1. 12
  1. 2

    Second, the new system was built in an elegant way, without any workarounds. However, the legacy system it replaced has a lot of edge cases: edge cases we discovered during the shadowing/rollout phase. In some cases, we needed to make tough business decisions whether to support an edge case or drop it.

    This sounds like a roundabout way of saying “The new system was made smaller than the old system, and smaller systems are easier to make.” Am I getting that right? Not criticising the choice of words; genuinely curious.

    Very salient learnings, either way. A lot of it echoes Demings teachings of quality and continuous improvement.

    1. 3

      The new system we built was more complex than the old one, as it was more future-proof. What was not clear when we did the rewrite was

      1. The amount of undocumented workarounds the old system had (“hidden business logic”)
      2. How some known bugs in the old system were, in fact, features and fixing these led to unexpected behaviours. So by fixing these, we had clients fail as they built on top of these.

      The crazy part was we knew this might happen so we did our research. But it was with rolling out and monitoring we caught rouge clients using the old system in weird ways or teams who built on top of explicitly deprecated APIs that were supposed to be retired 12-18 months ago but never were.

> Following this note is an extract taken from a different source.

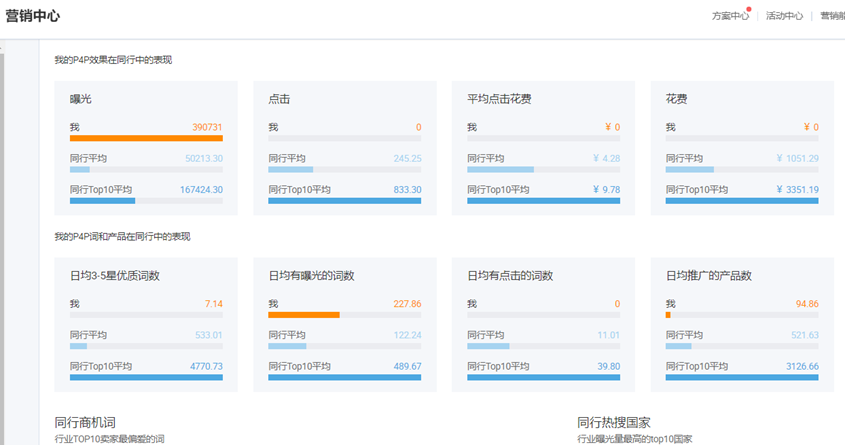Click the orange bar in 日均有曝光的词数 card

304,314
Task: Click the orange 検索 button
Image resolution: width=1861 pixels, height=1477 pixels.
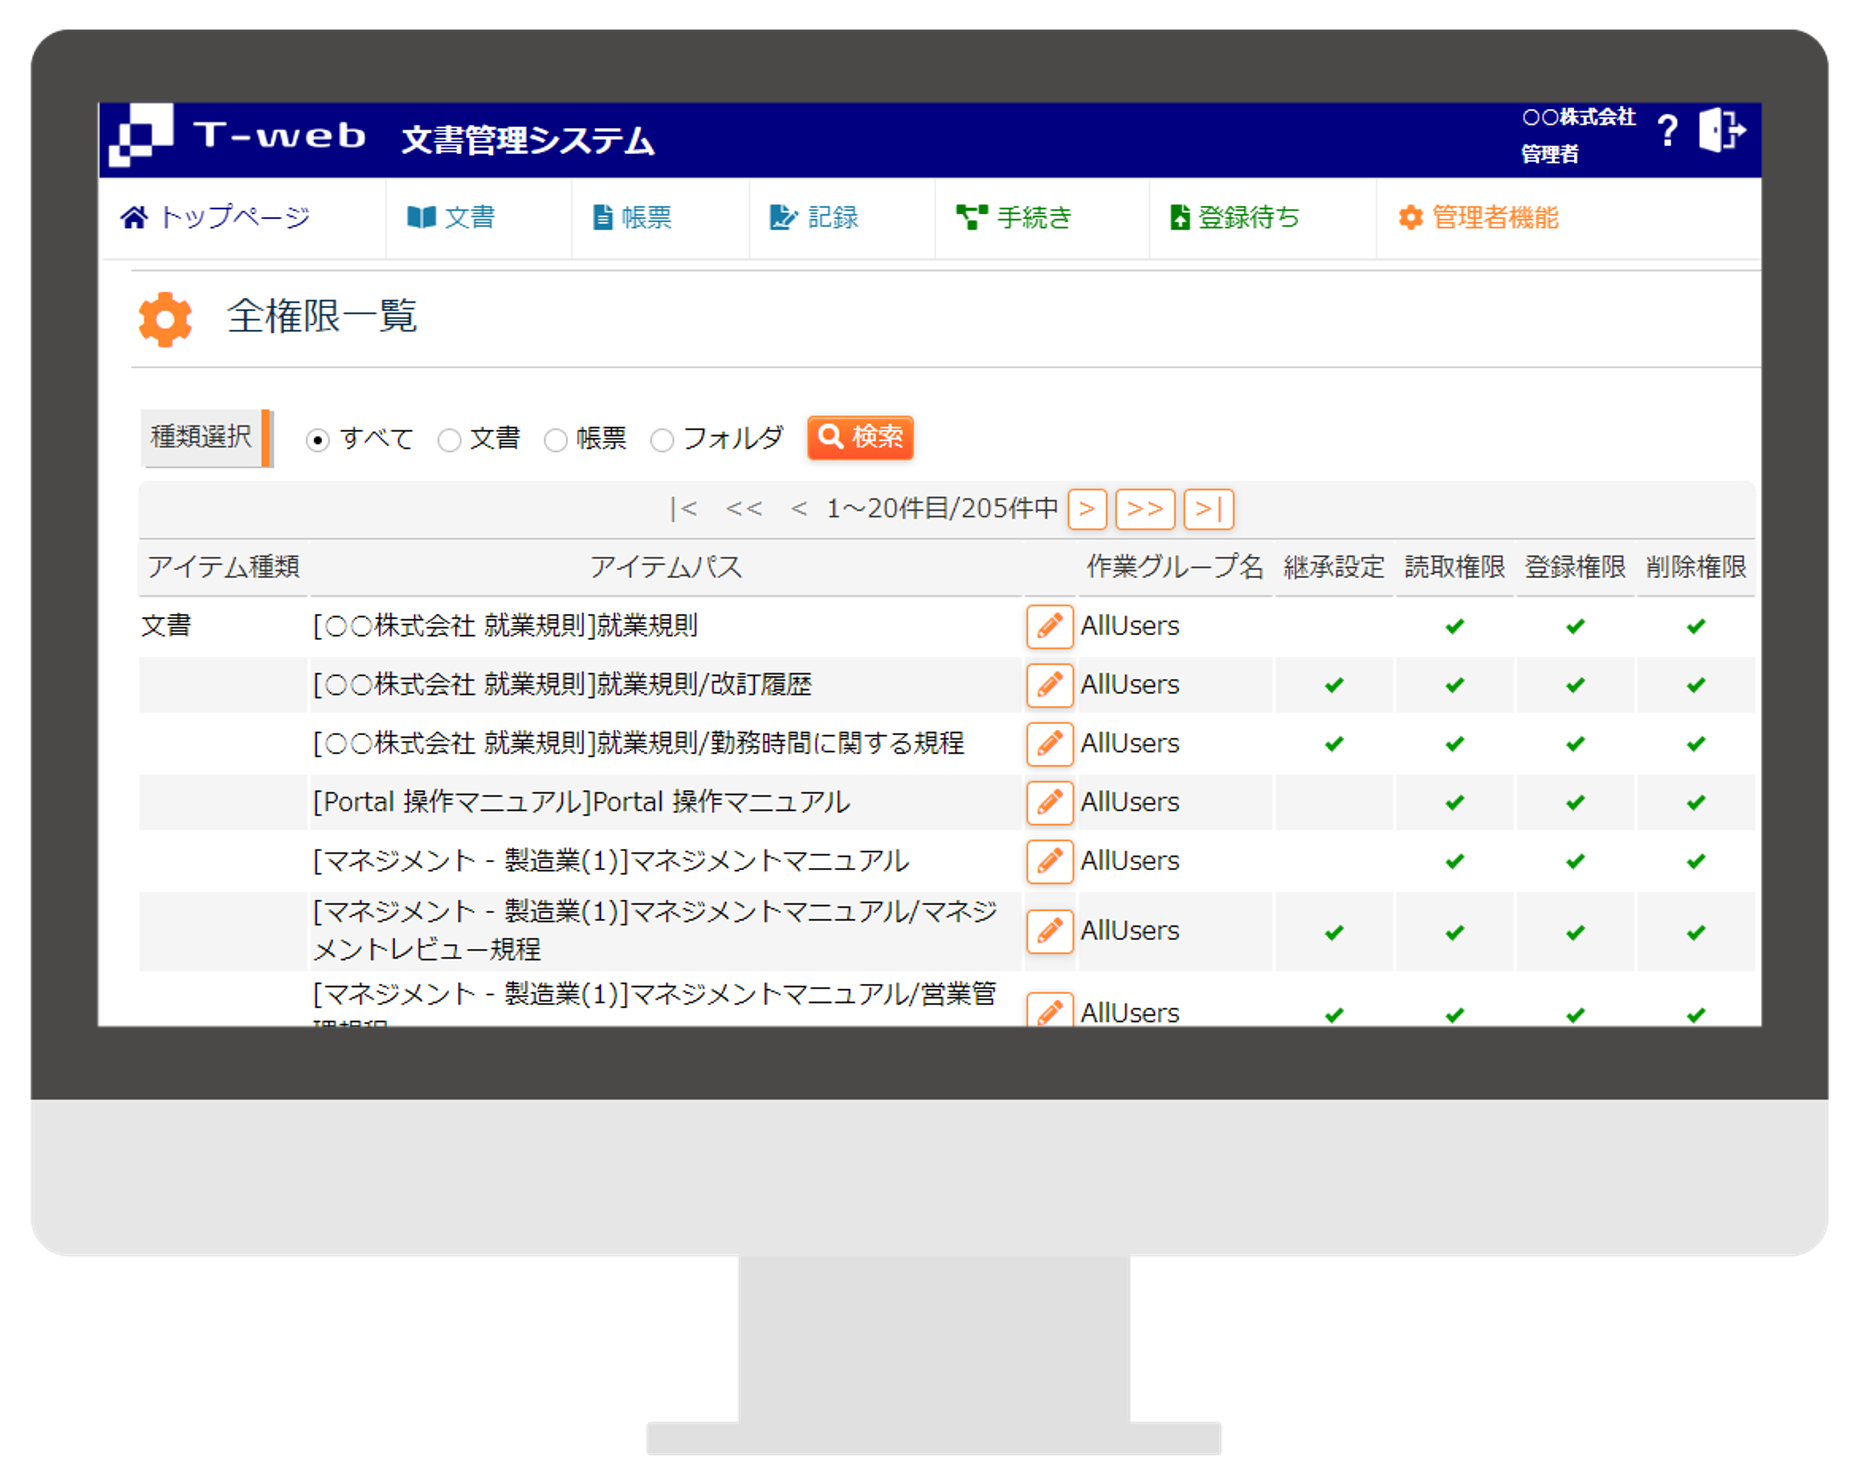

      Note that the system I’m talking about had a good 20-30 known consumers and a few new ones we discovered during migration.

    2. 2

      @gregdoesit what has the holocaust memorial in Berlin got to do with distributed systems?

      1. 1

        @james - it doesn’t and thanks for flagging. I did not check what the photo was taken of. I’ve replaced the image with something that hopefully is more neutral.